Elle sourit à ces derniers mots. Elle embrassa son front froid et métallique. Il se dégagea doucement de son étreinte et se leva. Son corps se mit à grandir, prendre des proportions comparable à celle d'un jeune homme adulte en bonne santé, son visage se complexifia et ce qui apparaissait comme une simple esquisse devint une face reconnaissable. Des fils commencèrent à défiler le long de son crâne, progressant en une masse dense de cheveux bruns. Pour parachever sa transformation, il posa des lunettes sur son nez désormais apparent.


- Tu sais que tu n'as pas besoin de lunette pour voir, Matt.

- Bien sûr mais j'aime le style que ça me donne.

- Tu as une sacrée vanité pour un automate.

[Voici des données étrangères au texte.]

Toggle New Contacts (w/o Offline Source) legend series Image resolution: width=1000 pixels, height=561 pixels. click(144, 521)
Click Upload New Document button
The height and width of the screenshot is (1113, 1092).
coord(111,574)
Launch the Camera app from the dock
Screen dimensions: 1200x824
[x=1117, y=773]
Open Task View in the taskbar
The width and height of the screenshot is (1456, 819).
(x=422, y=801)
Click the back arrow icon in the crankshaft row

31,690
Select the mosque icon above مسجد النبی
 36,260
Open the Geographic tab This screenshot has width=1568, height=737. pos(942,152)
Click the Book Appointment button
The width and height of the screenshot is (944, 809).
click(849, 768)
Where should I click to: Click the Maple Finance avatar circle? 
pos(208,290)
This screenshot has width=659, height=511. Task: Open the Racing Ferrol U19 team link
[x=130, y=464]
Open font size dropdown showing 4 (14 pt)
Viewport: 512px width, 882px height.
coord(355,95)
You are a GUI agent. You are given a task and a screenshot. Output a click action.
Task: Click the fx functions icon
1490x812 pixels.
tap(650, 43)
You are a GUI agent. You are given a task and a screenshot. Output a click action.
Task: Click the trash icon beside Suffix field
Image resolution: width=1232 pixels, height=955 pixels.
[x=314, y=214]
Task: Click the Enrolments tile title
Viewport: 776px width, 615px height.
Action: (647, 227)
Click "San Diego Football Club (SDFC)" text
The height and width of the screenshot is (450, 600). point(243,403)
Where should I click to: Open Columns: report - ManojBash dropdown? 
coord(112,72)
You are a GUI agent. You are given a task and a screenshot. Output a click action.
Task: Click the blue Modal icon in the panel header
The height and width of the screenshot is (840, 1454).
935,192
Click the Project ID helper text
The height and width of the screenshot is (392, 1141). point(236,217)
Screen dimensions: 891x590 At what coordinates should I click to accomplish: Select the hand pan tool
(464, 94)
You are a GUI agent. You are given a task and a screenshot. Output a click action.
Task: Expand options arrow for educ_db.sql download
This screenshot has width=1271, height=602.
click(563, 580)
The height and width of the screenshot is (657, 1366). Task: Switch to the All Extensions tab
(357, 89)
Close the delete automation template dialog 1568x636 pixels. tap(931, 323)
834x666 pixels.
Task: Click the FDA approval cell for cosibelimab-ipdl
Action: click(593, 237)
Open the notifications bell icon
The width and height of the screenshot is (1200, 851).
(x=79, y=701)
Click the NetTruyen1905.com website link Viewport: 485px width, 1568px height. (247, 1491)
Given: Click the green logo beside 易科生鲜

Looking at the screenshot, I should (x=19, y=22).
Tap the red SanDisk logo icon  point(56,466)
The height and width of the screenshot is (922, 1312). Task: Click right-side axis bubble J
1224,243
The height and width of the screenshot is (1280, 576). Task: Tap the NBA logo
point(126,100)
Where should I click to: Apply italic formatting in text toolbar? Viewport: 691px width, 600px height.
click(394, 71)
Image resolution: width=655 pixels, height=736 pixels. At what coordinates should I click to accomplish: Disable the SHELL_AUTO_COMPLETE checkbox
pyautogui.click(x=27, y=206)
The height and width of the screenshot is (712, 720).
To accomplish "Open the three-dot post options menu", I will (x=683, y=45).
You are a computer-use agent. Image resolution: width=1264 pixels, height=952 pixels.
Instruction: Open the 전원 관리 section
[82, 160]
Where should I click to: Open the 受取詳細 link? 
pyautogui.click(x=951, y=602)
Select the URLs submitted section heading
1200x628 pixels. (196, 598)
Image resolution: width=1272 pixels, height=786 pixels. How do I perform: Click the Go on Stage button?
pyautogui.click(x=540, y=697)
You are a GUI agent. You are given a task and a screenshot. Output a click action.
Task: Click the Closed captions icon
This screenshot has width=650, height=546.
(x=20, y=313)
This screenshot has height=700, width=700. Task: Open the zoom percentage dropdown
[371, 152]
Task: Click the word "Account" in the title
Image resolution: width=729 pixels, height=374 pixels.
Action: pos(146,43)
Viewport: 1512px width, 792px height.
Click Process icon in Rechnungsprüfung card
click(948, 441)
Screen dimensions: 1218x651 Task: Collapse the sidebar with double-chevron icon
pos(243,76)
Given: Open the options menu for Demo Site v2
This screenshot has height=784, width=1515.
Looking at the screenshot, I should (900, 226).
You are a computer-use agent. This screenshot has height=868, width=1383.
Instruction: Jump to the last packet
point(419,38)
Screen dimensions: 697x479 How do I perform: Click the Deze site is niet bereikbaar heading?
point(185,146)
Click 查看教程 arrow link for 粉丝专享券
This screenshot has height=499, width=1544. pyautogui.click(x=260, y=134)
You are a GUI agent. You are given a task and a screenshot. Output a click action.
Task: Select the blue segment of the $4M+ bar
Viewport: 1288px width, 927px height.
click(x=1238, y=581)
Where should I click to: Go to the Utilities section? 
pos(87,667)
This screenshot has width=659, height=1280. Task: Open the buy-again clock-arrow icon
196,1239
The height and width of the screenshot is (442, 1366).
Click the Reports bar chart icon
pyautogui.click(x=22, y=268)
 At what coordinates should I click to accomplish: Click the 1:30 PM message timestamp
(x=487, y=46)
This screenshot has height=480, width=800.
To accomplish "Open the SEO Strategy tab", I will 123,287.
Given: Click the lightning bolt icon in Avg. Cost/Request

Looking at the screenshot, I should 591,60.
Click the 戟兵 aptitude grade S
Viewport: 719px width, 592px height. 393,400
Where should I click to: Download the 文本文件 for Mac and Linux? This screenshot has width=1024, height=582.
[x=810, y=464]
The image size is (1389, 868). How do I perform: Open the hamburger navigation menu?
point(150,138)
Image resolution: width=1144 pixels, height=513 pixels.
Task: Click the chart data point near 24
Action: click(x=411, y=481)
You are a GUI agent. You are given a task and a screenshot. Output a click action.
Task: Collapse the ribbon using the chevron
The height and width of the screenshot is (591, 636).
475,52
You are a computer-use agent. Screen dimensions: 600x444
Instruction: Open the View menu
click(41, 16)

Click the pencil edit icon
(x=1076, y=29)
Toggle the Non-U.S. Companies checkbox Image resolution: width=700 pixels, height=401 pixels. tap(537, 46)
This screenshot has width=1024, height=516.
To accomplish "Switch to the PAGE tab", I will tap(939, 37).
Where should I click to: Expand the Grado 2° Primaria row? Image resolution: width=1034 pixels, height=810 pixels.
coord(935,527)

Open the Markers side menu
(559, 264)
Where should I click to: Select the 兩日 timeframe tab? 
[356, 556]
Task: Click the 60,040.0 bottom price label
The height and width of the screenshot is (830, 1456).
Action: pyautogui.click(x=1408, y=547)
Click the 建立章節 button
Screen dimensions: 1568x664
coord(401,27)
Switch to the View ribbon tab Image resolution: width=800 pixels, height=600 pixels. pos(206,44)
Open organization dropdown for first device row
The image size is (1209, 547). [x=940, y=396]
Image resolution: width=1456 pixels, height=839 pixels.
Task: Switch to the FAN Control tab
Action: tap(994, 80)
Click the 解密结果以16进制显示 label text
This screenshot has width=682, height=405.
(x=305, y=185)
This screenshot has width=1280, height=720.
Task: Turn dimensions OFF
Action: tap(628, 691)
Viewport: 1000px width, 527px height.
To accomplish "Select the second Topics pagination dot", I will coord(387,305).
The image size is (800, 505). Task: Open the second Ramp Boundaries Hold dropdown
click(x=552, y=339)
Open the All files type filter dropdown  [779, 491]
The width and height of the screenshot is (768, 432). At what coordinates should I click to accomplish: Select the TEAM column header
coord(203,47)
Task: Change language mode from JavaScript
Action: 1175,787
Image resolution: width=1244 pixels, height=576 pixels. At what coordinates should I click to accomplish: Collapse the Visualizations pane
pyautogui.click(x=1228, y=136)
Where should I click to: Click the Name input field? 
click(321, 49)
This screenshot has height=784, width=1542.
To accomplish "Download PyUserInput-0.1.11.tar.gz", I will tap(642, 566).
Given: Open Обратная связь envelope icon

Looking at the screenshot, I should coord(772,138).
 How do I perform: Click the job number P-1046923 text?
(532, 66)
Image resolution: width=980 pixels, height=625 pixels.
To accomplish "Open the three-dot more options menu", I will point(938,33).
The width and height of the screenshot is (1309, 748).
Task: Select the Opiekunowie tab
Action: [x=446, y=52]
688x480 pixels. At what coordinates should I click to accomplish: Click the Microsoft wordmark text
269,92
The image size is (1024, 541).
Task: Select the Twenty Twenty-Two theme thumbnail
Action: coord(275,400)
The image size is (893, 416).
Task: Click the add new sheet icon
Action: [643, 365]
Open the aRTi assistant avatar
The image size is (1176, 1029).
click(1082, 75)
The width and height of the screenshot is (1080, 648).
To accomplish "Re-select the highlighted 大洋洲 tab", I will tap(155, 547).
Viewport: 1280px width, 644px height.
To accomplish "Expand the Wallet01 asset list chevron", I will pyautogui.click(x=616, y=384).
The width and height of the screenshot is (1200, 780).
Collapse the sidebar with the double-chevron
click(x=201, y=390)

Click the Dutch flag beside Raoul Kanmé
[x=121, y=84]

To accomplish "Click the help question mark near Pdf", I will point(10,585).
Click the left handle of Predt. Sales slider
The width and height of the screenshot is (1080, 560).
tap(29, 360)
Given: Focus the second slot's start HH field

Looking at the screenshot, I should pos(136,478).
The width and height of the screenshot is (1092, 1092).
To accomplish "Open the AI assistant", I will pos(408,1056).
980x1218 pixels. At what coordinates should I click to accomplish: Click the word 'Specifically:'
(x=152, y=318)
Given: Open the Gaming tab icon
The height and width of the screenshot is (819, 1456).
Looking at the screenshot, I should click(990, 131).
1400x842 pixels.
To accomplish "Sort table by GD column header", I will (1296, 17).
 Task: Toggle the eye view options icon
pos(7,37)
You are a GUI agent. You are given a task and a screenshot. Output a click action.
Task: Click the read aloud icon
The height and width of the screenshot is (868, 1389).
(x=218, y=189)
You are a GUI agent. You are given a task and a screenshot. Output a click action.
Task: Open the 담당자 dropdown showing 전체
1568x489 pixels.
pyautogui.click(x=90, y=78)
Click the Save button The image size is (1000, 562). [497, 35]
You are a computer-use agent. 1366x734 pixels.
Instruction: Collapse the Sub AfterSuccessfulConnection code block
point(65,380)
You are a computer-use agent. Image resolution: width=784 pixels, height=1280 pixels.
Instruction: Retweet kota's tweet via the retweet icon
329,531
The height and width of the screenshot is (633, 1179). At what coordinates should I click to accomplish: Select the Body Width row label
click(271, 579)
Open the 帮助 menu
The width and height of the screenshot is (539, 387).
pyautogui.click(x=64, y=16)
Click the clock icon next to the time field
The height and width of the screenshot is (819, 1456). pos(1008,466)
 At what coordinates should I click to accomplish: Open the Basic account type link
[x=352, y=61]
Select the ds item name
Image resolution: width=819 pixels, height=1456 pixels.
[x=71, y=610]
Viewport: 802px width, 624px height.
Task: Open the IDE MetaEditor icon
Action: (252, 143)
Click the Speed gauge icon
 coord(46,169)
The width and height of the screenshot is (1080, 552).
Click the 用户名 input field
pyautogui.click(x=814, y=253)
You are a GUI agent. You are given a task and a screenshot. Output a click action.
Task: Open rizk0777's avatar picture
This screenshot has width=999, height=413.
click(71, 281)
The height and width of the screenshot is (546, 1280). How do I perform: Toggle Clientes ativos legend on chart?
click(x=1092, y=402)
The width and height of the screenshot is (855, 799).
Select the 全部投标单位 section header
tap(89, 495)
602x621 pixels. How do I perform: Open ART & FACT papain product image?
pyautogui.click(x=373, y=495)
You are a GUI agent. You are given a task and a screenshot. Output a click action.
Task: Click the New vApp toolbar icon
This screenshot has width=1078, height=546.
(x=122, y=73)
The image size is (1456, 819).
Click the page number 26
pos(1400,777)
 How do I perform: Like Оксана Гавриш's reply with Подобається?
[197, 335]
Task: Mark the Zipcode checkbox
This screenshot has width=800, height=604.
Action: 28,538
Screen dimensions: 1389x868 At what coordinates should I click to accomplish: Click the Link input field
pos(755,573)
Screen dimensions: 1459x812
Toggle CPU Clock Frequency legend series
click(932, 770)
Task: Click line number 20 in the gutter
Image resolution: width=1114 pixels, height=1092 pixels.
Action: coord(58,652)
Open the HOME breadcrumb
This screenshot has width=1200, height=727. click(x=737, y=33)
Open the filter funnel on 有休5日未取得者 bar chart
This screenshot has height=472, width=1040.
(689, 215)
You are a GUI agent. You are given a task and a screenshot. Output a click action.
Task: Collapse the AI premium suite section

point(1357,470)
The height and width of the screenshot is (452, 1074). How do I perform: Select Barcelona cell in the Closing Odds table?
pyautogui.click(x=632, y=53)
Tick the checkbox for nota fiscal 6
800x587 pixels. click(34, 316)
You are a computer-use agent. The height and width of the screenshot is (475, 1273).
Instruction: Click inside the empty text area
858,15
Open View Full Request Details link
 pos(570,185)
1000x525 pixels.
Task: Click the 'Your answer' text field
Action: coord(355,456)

- Ose dire que tu ne me trouves pas à croquer !

En effet, elle devait bien l'admettre, il n'était pas déplaisant à regarder. Il approcha son visage du sien, le sourire aux lèvres désormais bien plus crédibles. Elle ne tarda pas à comparer son naturel à sa douceur synthétique.

- Tu embrasses bien, je le reconnais.

- J'apprends, à tes côtés.

- Il passa son bras autour de sa taille. Il réfléchit un instant avant d'ajouter :

- Qui suis-je pour toi ?

- Un sex-toy sophistiqué et accessoirement, mon préféré. En plus, tu es moins contraignant qu'un homme. Moins sale aussi.

En voyant sa mine déconfite, elle ne put s'empêcher de rire. Elle caressa son visage tendrement et lui murmura :

- Tu es mon compagnon de voyage. Et parfois plus, la nuit.

- Je sais que tu recherches autre chose. Que tu veux un être de chair et de sang. Ce que je ne suis pas.

- Matt. Serais-tu possessif ?

- Je ne veux pas être considéré comme un objet. Surtout par toi.

Il la serra contre lui. Non pas de manière menaçante. C'était un enfant apeuré, terrorisé par l'idée d'être abandonné.

- Je te le promets. Tu es vivant à mes yeux.

Elle l'allongea sur le lit, doucement et se mit à caresser son torse avec douceur. Il frémissait et commençait à se détendre un peu. Au fil de cette tendresse, la peau se fit plus ronde. Tara déposa un baiser sur les pointes dévoilées.
Navré de ne pas avoir prévenu.

- Ce n'est rien Mathilda.

Son corps était devenu celui d'une femme, ayant pour modèle celui de Tara. Gracile sans paraître fragile.

Tara savait où poser ses doigts pour la contenter. Elle partageait un physique similaire, après tout.

- Merci pour tes attentions.

- Je compte sur toi pour me les rendre, mon automate.

Et Tara se souvint pourquoi elle ne pouvait se débarrasser de Matt. Tout comme lui, elle était dépendante. A cette pensée, elle l'aima davantage.
Et il ne resta plus que les soupirs sous les draps, si sexués et pourtant, indéterminés.